The press quickly dubbed the group McNamara’s “whiz kids.” I was proud to be among them, but to the top military brass, “whiz kids” was a term of disdain.
McNamara was determined to control a fractious department that no secretary had yet mastered. When I arrived as a young lawyer, Cy Vance told me, “Bob intends to reorganize the Pentagon from top to bottom. Your job is to find legal authority for whatever he wants to do.”
Known for his extraordinary intelligence, McNamara was also a shrewd political manager. From day one, all White House requests had to go through his office. When he set deadlines for comments on his reorganization proposals, he never extended them. To set the stage for consolidating procurement of common items in a Defense Supply Agency, in order to strengthen the department’s bargaining power, he had me hang on peg boards in his conference room all the hats, belts, shirts, ties, underwear, and even toilet seats of the Army, Navy, Air Force, and Marine Corps as a backdrop for his meeting with the service chiefs. After a few seconds of embarrassment, everyone knew that the Defense Supply Agency would be established.
McNamara was devoted to the Kennedys. When the president was assassinated and Robert Kennedy picked the gravesite at Arlington National Cemetery, McNamara said, “Joe, I want to tie up that land for President Kennedy so that no one can ever take it away. I want to make damn sure we own it.”
“It’s in the middle of Arlington Cemetery.”
“I don’t give a damn. Get a title search made. Write a legal opinion nailing the title down. I want to sign the deed that sets this land aside forever.” (Ramsey Clark, then head of the Justice Department’s Lands Division, did the title search.)
I watched the war consume Bob McNamara. From being the most hawkish adviser, McNamara gradually changed; in the fall of 1967 he went public with his doubts about the effectiveness of bombing in Southeast Asia. By that time I was working in the White House, and President Lyndon Johnson told me, “That man can’t take this pressure of the war. I’ve got to make Vietnam my war, not McNamara’s. I need him functioning.”

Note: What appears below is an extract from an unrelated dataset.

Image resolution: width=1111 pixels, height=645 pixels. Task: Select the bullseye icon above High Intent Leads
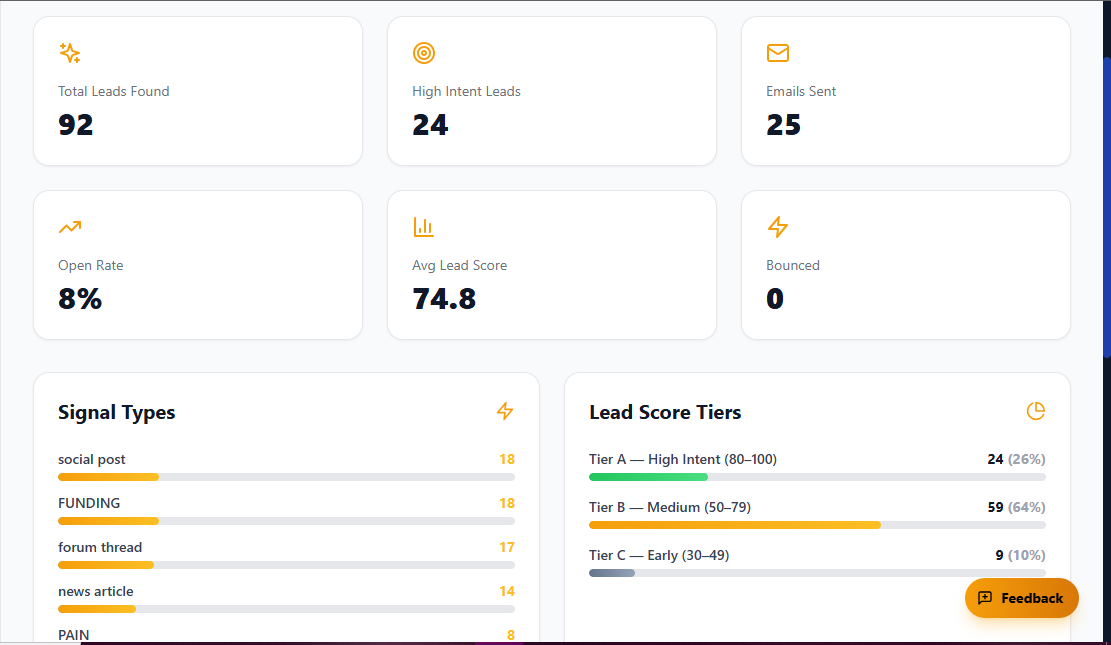point(423,53)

In late 1967, after a Cabinet meeting, Bob stopped by my office and said, “I may be recommended to head the World Bank. If so, don’t tell the president I’m indispensable.”
In early 1968, I got a call from journalist Robert Novak. “The Financial Times says McNamara is being considered for the World Bank. Anything to it?” I fudged an answer and called Bob. “Tell the president I’m on the way over to see him,” he said. That day McNamara and the president holed up in the Oval Office until late afternoon, when they issued an exchange of resignation letters.
“To this day,” Bob told me a few months ago, over the last dinner I had with him and his wife, Diana, “I don’t know whether I quit or was fired.”